The obituaries for Tom Clancy have all been reporting his remark that among his motivations to publish his first novel was a desire to be listed in the Library of Congress catalog.
Well, as of a couple of days ago, he wasn't listed there any more, and neither was anybody else. The entire LC website was taken offline because of the government shut down.
However, I've just checked and it's back. I felt a weird sense of dislocation on finding the online catalog available, though with a notice reading " In the event of a temporary shutdown of the federal government, beginning Tuesday, October 1, the LC Online Catalog will be inaccessible." Have I been time-tripped back to before October 1?
(I see also that they've recently installed a - so far only optional - "new version" with a vastly worse interface, which is the way most library online catalogs are going, and I'm powerless to stop this imbecility. Not at all the first really bad change in cataloging practice that I've had to live through, either.)

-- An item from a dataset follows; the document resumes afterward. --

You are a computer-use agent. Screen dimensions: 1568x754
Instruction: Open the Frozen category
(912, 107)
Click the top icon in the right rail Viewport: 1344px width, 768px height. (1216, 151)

I hadn't thought that the shutdown would affect me at work, but I was forcibly reminded that it would on Wednesday. We take our cataloging records from LC via a "search and grab" program, and, surprise surprise, it wasn't working, nor on the other catalog databases (which were still up) that we use as backups. I phoned our vendor this morning (they're near Toronto, so they're not available most of the afternoon our time) and they told me of a back-door entrance that still worked. I went in to work and tried it, and it did, but now I'll have to see what else is going on.